Enternasyonal Sosyalizm sayı 13, Kasım 2023.
- 100. yılda kimi dışlıyorsanız hepimiz oyuz!
- İsrail’in krizi ve Filistin direnişi: Tevfik HADDAD ve Ilan PAPPÉ ile röportaj
- İsrail’in, Dünyanın En Büyük Toplama Kampı Gazze’de Yürüttüğü Soykırım – Chris HEDGES – Norman FINKELSTEIN
- Siyonizm ve ırkçılık – Roni MARGULİES
- Doğan TARKAN’ın Devrimci Mirası Bağlamında Filistin’in Özgürlüğü – Şenol KARAKAŞ
- Dünyada Yaşananlar – Özdeş ÖZBAY
- Şenol KARAKAŞ’la Röportaj: “Erdoğan Elbette Yenilebilir”

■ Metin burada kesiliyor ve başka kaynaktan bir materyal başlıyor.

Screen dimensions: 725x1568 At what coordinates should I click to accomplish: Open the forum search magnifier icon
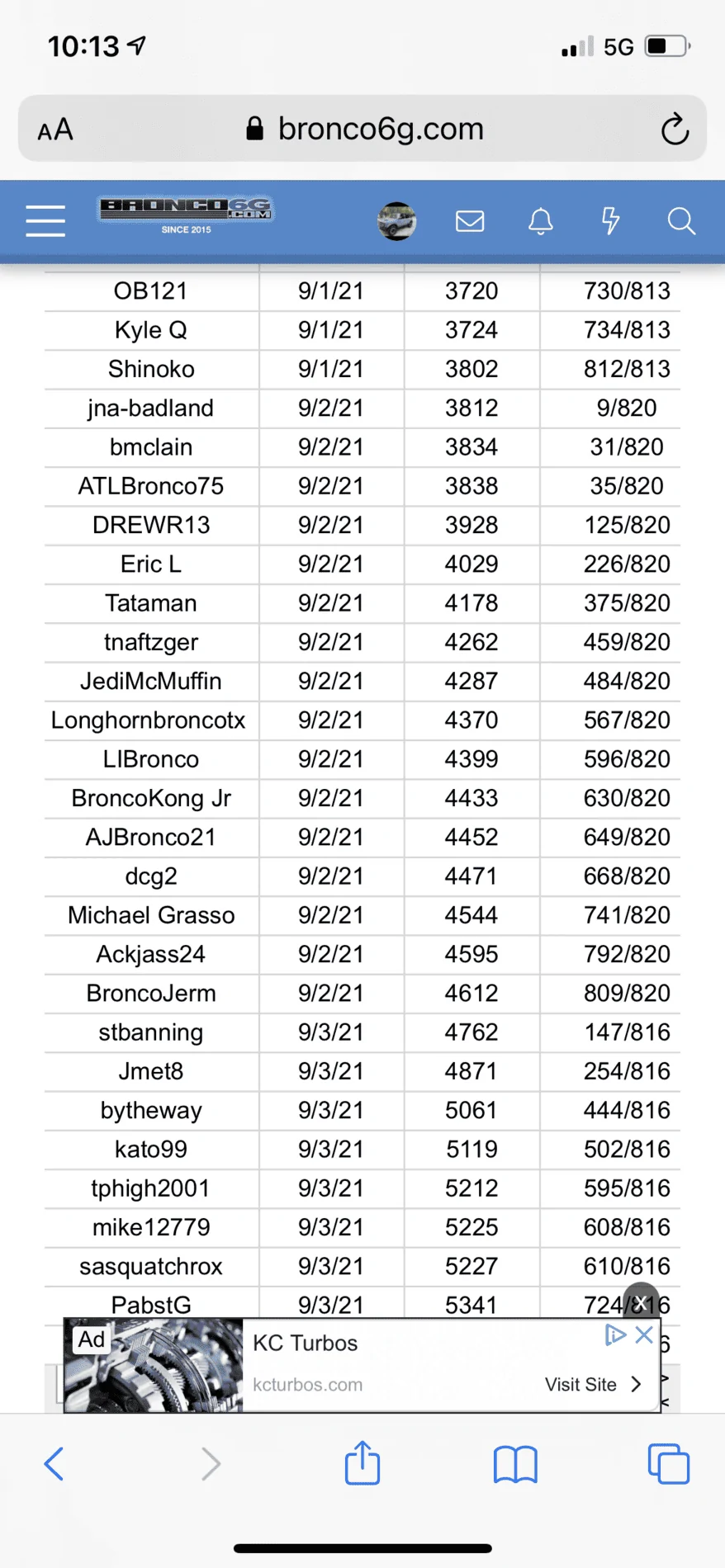tap(681, 221)
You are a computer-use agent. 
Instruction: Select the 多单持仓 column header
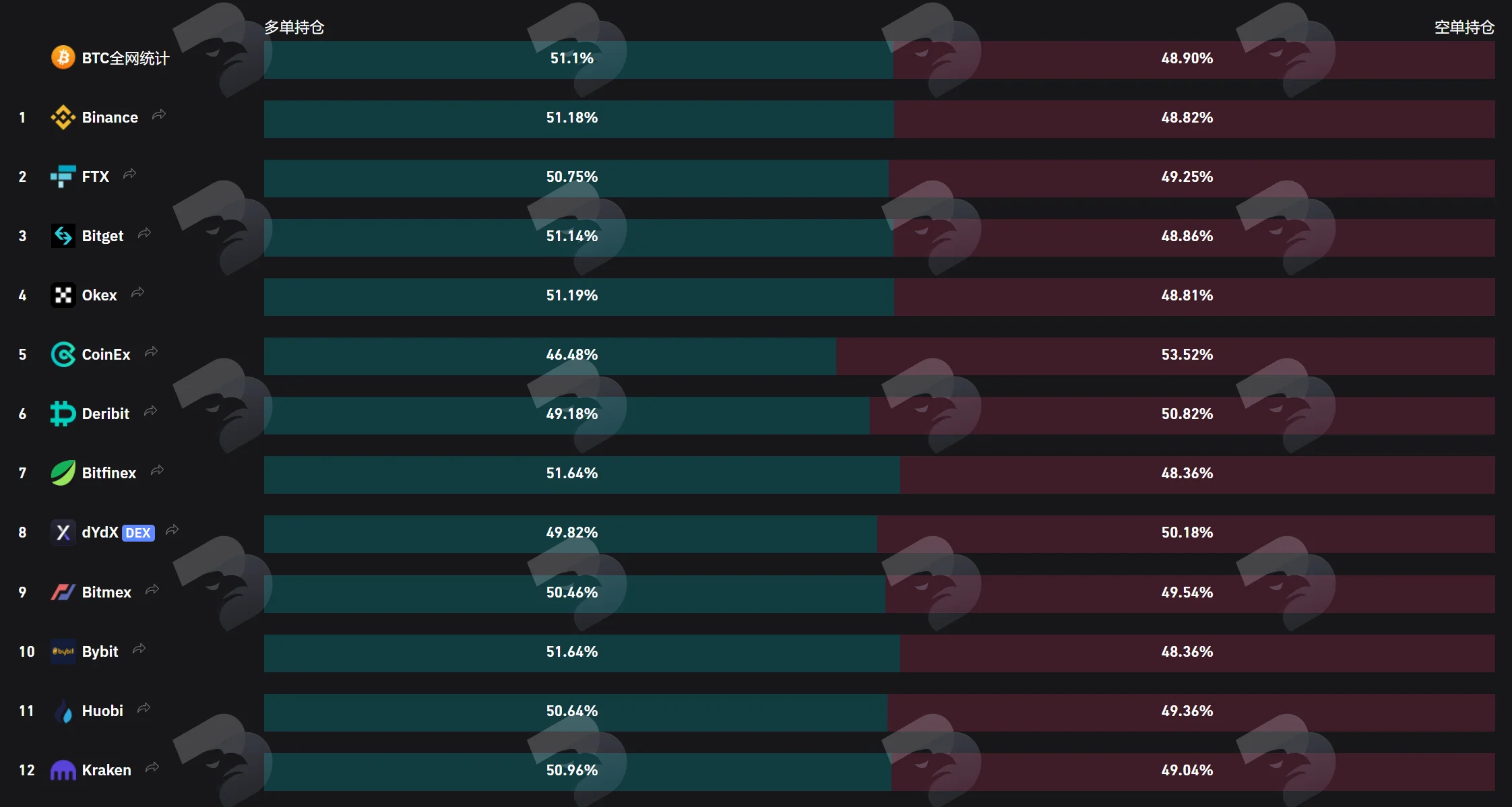294,27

- Otoriterizm, LGBTİ+ Karşıtlığı, Polonya örneği – Atilla DİRİM
- Günümüzde Devrimci Partinin İnşası ve Demokratik Merkeziyetçilik – Meltem ORAL
- İşçi Sınıfı Politikasının Kötü Bir Karikatürü: Uvriyerizm – Can Irmak ÖZİNANIR
- Neoliberal Kentleşme Sürecinde Hayvan Hakları – Çağdaş KÜPELİ
Dergimizin yeni sayısına büyük bir kayıpla başlıyoruz. DSİP’e kadar uzanan Sosyalist İşçi geleneğinin en önemli isimlerinden birini, Roni Margulies’i Temmuz ayında kaybettik. Roni, her şeyden önce enternasyonalist bir devrimci, sonra şair, yazar, koleksiyoncu ve bir entelektüeldi. Yahudi bir ailenin çocuğu olarak İstanbul’da doğmuş, hayatının önemli bir kısmını üniversite okumak için gittiği Londra’da geçirmişti. 18 yaşında DSİP’in kardeş örgütü Socialist Workers Party (Sosyalist İşçi Partisi) ile tanışmış ve ondan sonraki hayatını dünya devrimine adamıştı. 1980’li yılların başında, o yıllarda Londra’da sürgünde olan Doğan Tarkan ile tanışmış ve Doğan’ın Türkiye’de Troçkist bir parti kurmanın gerekliliğine ikna olmasındaki en temel kişi olmuştu.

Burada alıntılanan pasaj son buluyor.